Buscar culpar o capitalismo pela origem do vírus, enfatizando-se a arriscada “governança” do meio ambiente e os perigos que tanto a indústria da alimentação como a agricultura sob o mando da ganância nos trazem, é um exercício nobre, porém desnecessário. Para responder ao racismo que acusa a China por suas práticas culturais basta nominá-lo como tal. Como disse Gerard Roche:

“(…) quando as imagens de comer morcegos circulavam na rede, evocavam representações preexistentes de chineses e asiáticos no geral. Isso permitiu aos comentaristas sentirem-se seguros ao afirmar que compreendem a etiologia do vírus. (…) Como pode tanta gente incapaz de encontrar Wuhan em um mapa e completamente desqualificada para fazer qualquer afirmação sobre a origem da propagação de um vírus sentir-se tão segura para tomar tais juízos?

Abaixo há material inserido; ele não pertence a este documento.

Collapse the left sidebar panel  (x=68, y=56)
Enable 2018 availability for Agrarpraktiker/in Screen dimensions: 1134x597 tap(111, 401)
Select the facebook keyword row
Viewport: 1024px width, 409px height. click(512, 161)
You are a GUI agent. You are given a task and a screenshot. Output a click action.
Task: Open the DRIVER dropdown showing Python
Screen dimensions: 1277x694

O verdadeiro ponto fulcral está em evidenciar o modo pelo qual o Covid-19 se articula em uma estrutura social: sua desigualdade brutal, estrutural, social e econômica, sua insensível indiferença e sofrimento.

As grandes crises e as pandemias sempre colocam em crise o mundo existente. Acarretam enormes perdas humanas e nos obrigam a resgatar algumas lições em meio ao naufrágio. Proponho-nos três: nos mantermos em alerta ante uma crise que pode articular uma saída autoritária, o crescimento da xenofobia e racismo que alimenta falsas saídas e finalmente a radiografia dos pontos vulneráveis do capital – até ontem não tão à vista. E aferrar-se a esta última pode nos ajudar a lutar para acionar, como dizia Benjamin, “o freio de emergência da humanidade”.

*Juan Grigera é professor de economia política no King’s College London.

Tradução: Giulia Falcone

Publicado na Revista Intersecciones: Teoría y Crítica Social, em 13 de abril de 2020.